Ethiopian Israelis rally in Tel Aviv against police violence
Demonstrators blocked a major highway in Tel Aviv and paraded through major avenues of the city protesting what they consider to be systemic police mistreatment
Earlier this month, a policeman shot dead 24-year-old Yehuda Biadga, a mentally distressed man wielding a knife, in the Tel Aviv suburb of Bat Yam
Updated 30 January 2019
AP AFP
JERUSALEM: Thousands of Ethiopian-Israelis are protesting in Tel Aviv against alleged police brutality after an officer killed an Ethiopian man two weeks ago.

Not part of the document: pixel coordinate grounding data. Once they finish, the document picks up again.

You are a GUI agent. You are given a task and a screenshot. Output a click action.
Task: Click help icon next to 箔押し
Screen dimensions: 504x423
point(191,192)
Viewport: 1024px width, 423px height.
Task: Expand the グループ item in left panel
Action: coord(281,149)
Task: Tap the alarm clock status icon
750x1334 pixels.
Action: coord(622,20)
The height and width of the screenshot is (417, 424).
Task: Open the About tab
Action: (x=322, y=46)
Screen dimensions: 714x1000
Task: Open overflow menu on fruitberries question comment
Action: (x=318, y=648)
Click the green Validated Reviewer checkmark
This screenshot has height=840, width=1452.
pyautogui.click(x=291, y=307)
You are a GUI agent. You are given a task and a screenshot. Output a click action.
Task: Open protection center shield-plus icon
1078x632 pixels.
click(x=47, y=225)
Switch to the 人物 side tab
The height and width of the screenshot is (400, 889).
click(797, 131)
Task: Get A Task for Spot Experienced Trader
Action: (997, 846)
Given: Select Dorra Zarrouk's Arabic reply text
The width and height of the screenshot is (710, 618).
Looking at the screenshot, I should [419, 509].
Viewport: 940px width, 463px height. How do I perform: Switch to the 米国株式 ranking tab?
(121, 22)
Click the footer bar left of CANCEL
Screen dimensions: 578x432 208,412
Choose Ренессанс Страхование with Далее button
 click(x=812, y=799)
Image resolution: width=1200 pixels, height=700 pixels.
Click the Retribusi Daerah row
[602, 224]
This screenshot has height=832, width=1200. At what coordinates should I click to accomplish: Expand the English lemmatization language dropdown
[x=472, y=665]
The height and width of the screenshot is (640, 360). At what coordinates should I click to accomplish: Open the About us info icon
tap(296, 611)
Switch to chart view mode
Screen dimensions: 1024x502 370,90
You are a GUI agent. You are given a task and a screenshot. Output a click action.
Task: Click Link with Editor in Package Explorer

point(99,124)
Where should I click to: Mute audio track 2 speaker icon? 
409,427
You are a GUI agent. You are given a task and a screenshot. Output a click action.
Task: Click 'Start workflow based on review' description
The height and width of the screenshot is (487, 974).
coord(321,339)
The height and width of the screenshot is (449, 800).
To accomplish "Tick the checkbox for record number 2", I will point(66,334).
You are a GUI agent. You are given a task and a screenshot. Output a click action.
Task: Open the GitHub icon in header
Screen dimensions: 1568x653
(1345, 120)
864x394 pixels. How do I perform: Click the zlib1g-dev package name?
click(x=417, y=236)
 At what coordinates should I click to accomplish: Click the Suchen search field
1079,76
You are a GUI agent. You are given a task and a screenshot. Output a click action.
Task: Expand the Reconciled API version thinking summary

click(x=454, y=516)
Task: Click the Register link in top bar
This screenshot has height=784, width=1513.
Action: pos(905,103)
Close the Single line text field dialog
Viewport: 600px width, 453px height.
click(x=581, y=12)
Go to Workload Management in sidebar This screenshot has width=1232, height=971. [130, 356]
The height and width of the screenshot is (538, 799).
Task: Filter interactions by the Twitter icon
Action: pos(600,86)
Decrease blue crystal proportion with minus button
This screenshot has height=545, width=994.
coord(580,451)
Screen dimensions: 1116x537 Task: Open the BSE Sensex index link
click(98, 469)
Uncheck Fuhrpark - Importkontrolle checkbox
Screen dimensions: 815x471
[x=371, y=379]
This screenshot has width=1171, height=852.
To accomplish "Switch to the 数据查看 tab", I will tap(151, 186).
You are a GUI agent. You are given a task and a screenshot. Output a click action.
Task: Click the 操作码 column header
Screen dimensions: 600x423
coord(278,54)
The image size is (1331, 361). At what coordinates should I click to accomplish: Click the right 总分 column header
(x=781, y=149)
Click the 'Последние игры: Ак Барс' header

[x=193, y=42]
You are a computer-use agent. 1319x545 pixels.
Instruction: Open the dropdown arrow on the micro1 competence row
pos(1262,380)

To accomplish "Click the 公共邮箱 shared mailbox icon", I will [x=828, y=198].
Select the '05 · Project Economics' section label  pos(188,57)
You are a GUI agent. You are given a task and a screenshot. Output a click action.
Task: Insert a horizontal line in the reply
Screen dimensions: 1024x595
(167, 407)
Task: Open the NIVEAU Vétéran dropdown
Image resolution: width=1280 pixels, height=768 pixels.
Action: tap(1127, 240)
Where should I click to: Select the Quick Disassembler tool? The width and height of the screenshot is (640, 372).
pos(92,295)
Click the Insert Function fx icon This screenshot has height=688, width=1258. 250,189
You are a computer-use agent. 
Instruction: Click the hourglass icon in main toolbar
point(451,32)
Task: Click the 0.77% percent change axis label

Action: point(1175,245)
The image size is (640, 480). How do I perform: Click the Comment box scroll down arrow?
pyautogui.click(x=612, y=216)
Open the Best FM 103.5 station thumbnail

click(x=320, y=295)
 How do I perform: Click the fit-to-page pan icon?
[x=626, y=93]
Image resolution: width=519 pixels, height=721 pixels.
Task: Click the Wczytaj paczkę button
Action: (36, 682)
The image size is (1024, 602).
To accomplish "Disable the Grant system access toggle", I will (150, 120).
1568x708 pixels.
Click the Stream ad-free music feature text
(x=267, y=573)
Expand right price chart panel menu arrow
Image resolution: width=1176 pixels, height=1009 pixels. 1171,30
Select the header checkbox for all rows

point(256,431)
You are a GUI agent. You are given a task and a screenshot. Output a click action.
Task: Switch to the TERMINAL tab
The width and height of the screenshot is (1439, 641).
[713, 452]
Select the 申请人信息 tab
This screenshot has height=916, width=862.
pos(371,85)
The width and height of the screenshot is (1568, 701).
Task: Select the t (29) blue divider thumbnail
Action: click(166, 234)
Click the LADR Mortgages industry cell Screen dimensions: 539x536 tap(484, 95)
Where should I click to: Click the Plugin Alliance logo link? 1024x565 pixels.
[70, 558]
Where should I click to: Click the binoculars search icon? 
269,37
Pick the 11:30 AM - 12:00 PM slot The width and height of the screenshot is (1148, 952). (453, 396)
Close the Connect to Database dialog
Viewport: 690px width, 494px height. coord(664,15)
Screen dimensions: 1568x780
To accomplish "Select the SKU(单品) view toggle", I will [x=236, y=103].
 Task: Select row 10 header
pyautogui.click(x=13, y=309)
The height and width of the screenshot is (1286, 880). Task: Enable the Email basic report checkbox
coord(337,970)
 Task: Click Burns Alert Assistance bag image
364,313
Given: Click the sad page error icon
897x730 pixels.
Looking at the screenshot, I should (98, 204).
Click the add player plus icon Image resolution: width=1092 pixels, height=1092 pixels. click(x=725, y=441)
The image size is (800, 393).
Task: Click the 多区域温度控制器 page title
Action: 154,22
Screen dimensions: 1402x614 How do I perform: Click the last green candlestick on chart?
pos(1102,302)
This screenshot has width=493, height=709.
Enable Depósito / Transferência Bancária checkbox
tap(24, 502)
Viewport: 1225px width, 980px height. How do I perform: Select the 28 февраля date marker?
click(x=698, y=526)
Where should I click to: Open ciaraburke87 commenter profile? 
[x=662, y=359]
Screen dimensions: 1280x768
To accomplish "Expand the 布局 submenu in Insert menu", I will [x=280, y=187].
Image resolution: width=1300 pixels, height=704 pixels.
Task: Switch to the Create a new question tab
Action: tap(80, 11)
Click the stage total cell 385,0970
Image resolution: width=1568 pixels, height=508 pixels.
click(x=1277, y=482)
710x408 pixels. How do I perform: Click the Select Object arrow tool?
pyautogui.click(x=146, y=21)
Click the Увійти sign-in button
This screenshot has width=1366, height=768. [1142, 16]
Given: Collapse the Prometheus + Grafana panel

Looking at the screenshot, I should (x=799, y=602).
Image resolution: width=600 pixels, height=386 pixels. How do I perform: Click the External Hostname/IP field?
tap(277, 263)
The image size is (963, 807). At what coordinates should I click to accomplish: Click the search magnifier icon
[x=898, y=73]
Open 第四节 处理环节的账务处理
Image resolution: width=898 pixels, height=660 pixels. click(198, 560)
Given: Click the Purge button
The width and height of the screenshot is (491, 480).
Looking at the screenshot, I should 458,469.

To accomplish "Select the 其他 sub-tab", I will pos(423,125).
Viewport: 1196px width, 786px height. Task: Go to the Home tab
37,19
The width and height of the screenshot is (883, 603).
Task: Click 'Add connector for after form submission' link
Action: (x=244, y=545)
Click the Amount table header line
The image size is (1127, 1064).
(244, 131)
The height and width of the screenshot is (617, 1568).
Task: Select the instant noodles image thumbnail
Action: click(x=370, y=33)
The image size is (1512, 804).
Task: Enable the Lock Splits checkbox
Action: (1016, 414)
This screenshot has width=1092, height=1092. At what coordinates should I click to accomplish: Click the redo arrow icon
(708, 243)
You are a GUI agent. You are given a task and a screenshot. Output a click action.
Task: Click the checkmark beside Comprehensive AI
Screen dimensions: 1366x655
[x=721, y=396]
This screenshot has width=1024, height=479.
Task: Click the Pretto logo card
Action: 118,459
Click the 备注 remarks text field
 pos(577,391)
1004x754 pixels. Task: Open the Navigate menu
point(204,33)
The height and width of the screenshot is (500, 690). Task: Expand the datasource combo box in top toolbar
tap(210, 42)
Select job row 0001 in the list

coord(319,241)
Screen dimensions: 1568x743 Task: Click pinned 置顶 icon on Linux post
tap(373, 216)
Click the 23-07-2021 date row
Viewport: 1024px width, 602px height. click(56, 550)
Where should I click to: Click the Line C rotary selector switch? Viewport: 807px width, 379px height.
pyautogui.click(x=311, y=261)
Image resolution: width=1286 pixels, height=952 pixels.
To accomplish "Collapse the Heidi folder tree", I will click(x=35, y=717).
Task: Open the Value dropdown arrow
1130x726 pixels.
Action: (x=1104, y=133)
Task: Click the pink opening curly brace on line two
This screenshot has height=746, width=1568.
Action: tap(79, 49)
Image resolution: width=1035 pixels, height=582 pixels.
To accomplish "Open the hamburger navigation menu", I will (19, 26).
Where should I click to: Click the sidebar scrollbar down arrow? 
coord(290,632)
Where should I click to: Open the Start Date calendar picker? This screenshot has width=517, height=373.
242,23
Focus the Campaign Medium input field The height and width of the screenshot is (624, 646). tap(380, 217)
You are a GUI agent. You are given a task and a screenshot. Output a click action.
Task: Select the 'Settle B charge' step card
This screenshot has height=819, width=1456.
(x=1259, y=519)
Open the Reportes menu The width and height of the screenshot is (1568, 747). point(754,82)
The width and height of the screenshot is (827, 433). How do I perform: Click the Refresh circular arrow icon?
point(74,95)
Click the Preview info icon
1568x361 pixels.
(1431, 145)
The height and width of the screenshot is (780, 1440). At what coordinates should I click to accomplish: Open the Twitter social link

Demonstrators blocked a major highway in Tel Aviv on Wednesday and paraded through major avenues of the city protesting what they consider to be systemic police mistreatment of the minority group. They carried signs saying “police are killing Beita Yisrael,” a Hebrew term for the Ethiopian Jewish community.
Earlier this month, a policeman shot dead 24-year-old Yehuda Biadga, a mentally distressed man wielding a knife, in the Tel Aviv suburb of Bat Yam. Israel’s Justice Ministry is investigating the incident.
Biadga’s family accused police of excessive force, and protest organizers called the incident “the straw that broke the camel’s back” after years of perceived discrimination by Israeli authorities.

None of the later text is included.